朝廷軍との戦に敗北した高原山の蝦夷は、再び高原山に暮らすことを許されず、下毛野
古麻呂によって帝都に連行され、奈良平城京建設のための奴隷労働の俘虜とされた。帝都
に凱旋した下毛野古麻呂は元明天皇から、式部卿正四位下という、現在でいえば国務大臣
級という高い地位を授かった。しかしまもなく平城京建設を指揮するおり、突然倒れ、病
死してしまった。朝廷内で下毛野古麻呂式部卿の病死は、坂東蝦夷の聖地である高原山の
怨霊に呪われ祟られたという噂が流れた。
和銅三(七一〇)年、元明天皇が平城京に遷都すると鬼怒一族は、九州、四国や西国の
水田稲作造りの奴隷俘虜として各地国造に引き取られていった。
蝦夷や隼人の奴隷俘虜労働によって建設された奈良平城宮は、和銅三(七一〇)年から
延暦三(七八四)年までの大和朝廷の帝都となった。

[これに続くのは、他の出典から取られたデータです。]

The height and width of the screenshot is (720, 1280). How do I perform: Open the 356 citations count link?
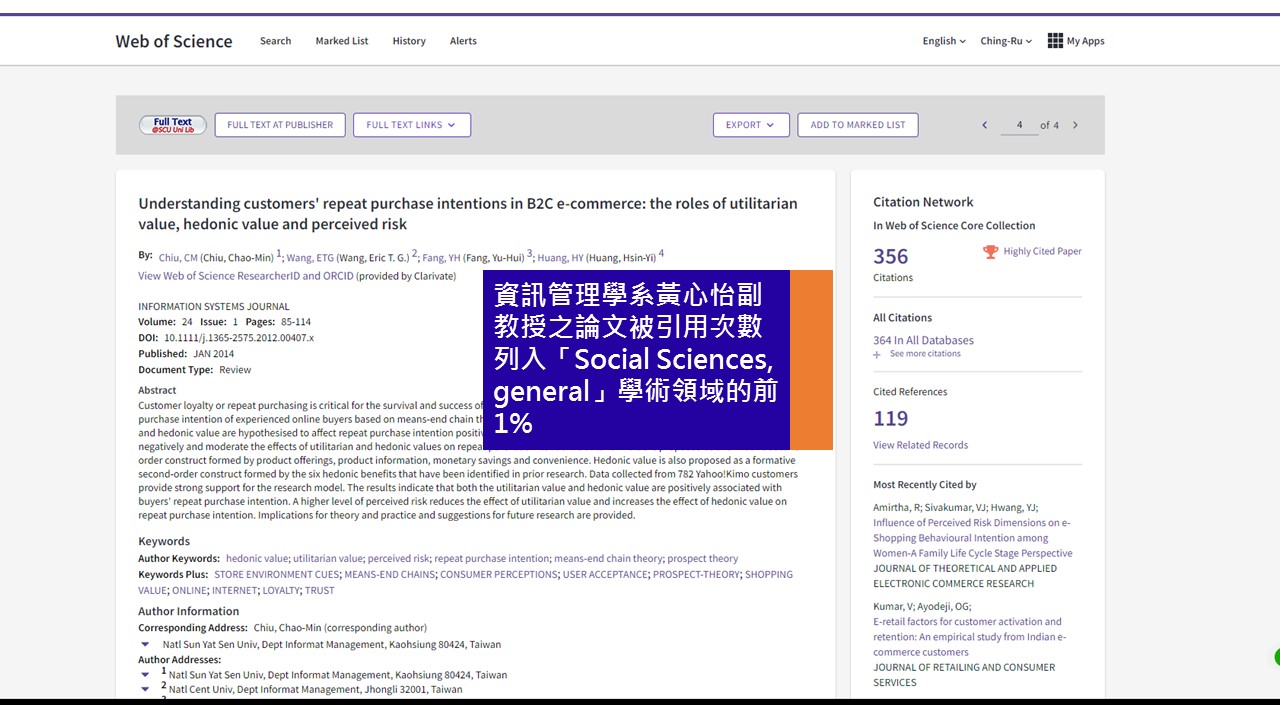coord(890,257)
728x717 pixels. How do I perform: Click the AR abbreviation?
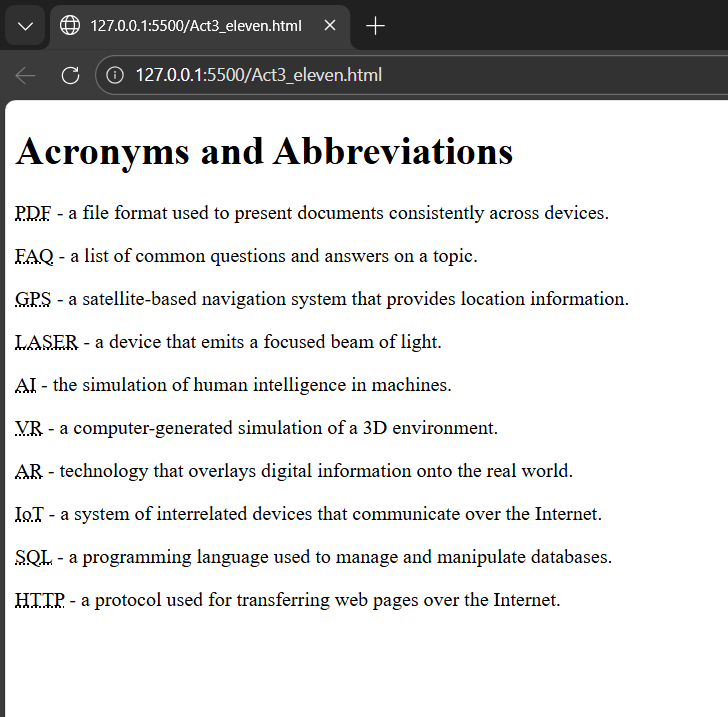29,471
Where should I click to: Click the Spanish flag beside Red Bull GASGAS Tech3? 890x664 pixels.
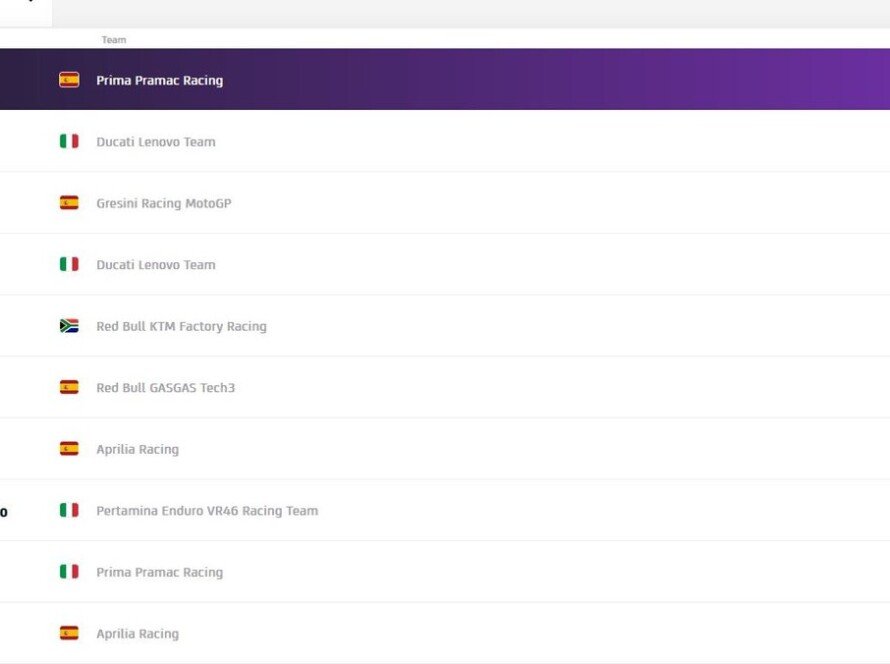tap(69, 387)
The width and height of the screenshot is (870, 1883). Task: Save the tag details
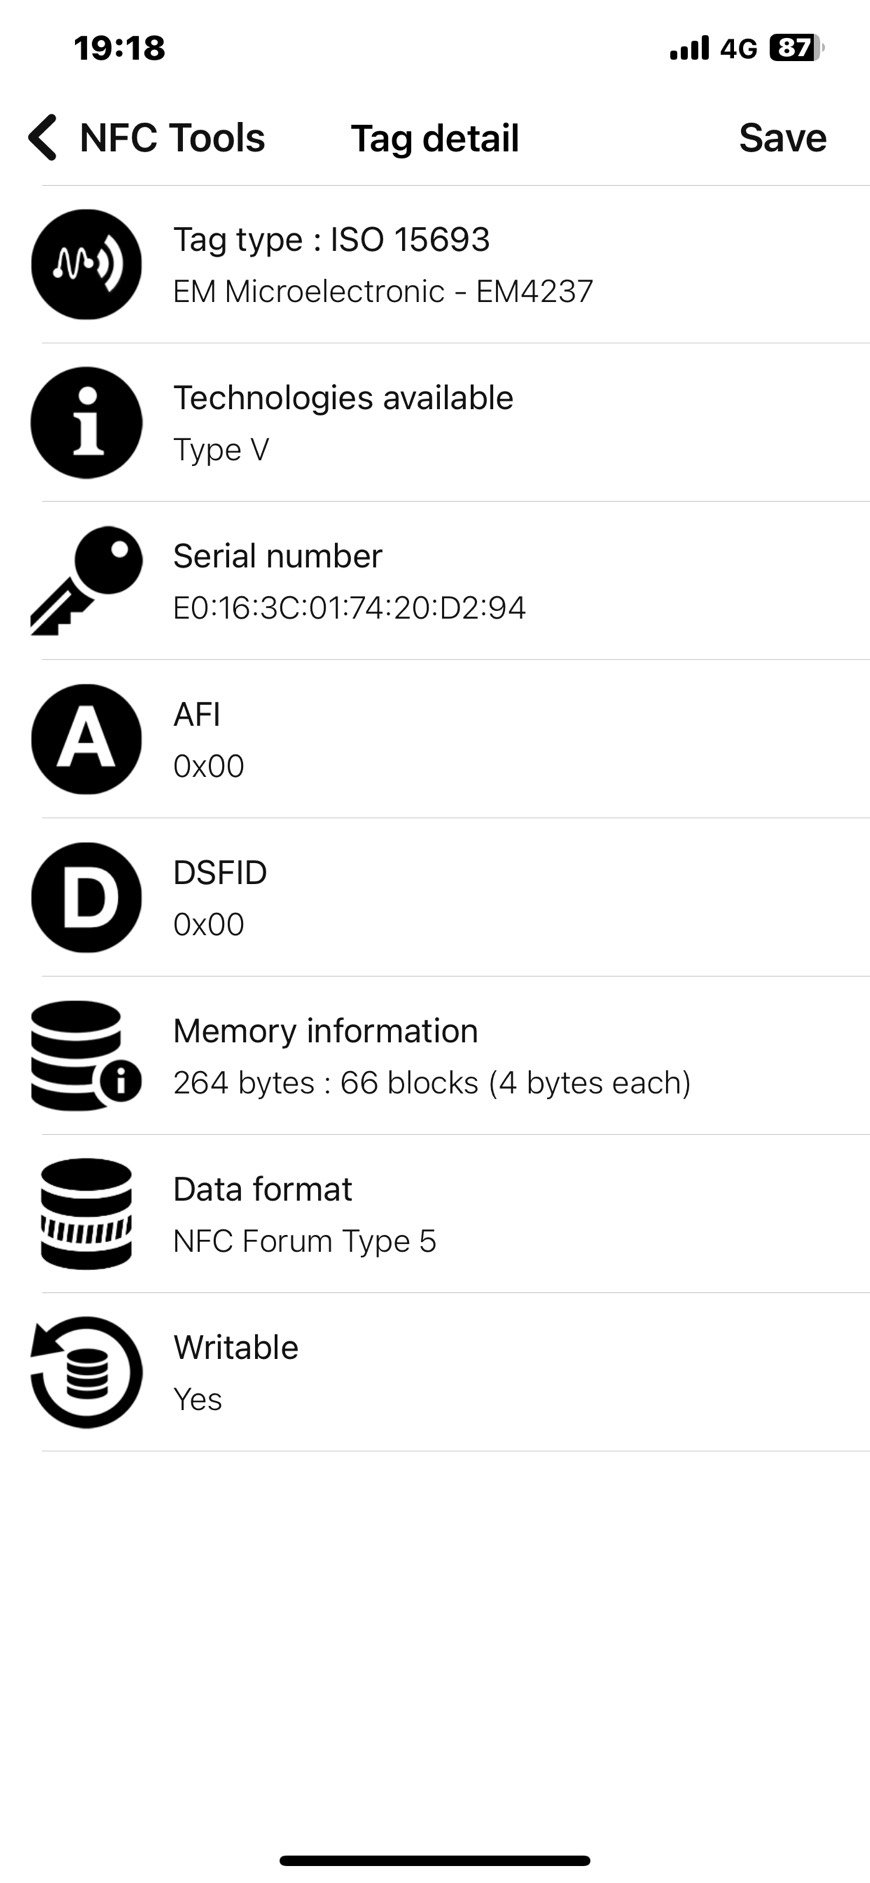coord(782,138)
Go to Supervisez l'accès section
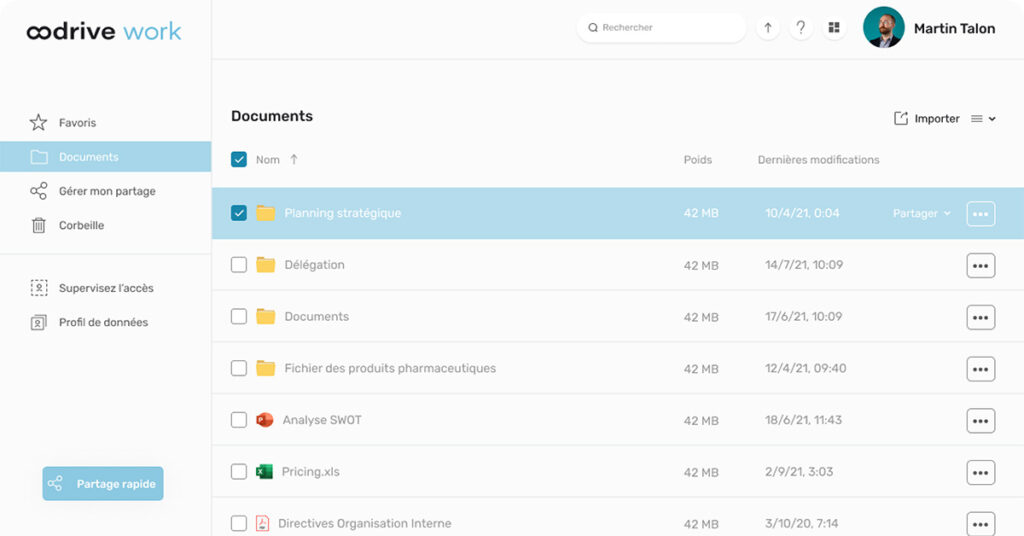 [105, 288]
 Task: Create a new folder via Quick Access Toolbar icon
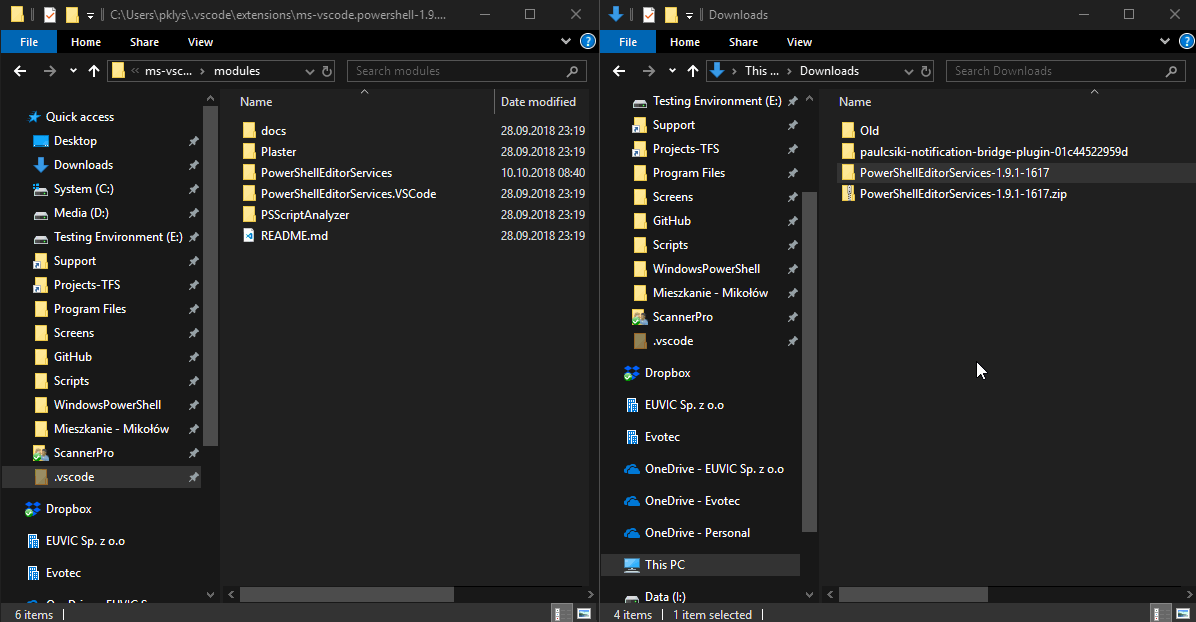click(x=71, y=14)
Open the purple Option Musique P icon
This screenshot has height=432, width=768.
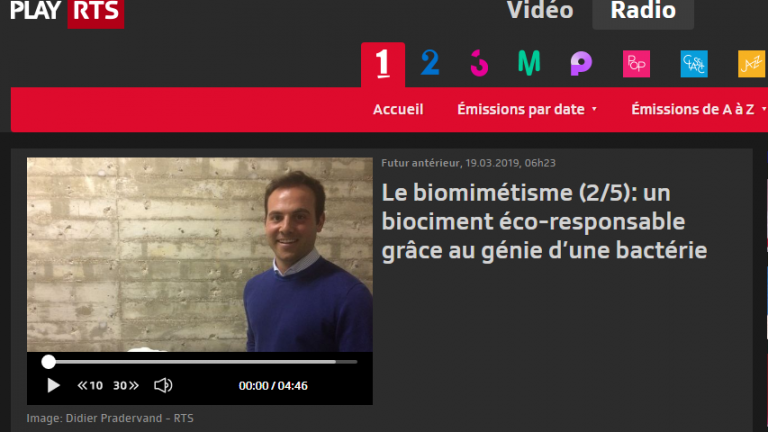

奈良は百済語で故郷を意味する、渡
来人の都だった。
藤原不比等が六十三歳で死去した養老四(七二〇)年、不比等の子、二男の藤原房前は
高原山の怨霊を封鎖するため祈願したという。神亀元年(七二四)年、行基は、鬼怒
一族の荒魂が復活せぬよう、高原山剣が峰の麓に法楽寺を建てた。
不比等の長女宮子は文武天皇の側室となり聖武天皇を生んだ。若い女に産ませた不比等
の娘、光明子は聖武天皇の妃となった。長男の武智麻呂(南家)、次男の房前(北家)、
三男の宇合(式家)、四男の麻呂(京家)はいずれも朝廷の要職に着いている。
不比等が死去し、房前が高原山の怨霊封鎖の祈願勤行をした年、九州で隼人の反乱、東
北で蝦夷が反乱した。行基が高原山に法楽寺を建てた年には、東北日高見の蝦夷が再び反
乱をした。藤原不比等の三男藤原宇合が持節大将軍に命ぜられ、坂東から三万人の兵士を
徴用し、朝廷派遣軍は陸奥国建設、蝦夷討伐の前線基地として多賀城を設置した。大和朝
廷の藤原一族は高原山の怨霊を恐れていた。藤原不比等死去の真相は、平城京に潜入して
いた高原山の鬼怒一族による暗殺であったからである。鬼怒一族は平城京建設に奴隷俘虜
として従事していたので、藤原不比等邸の構造を把握していた。
藤原不比等の死は病死として朝廷内で発表された。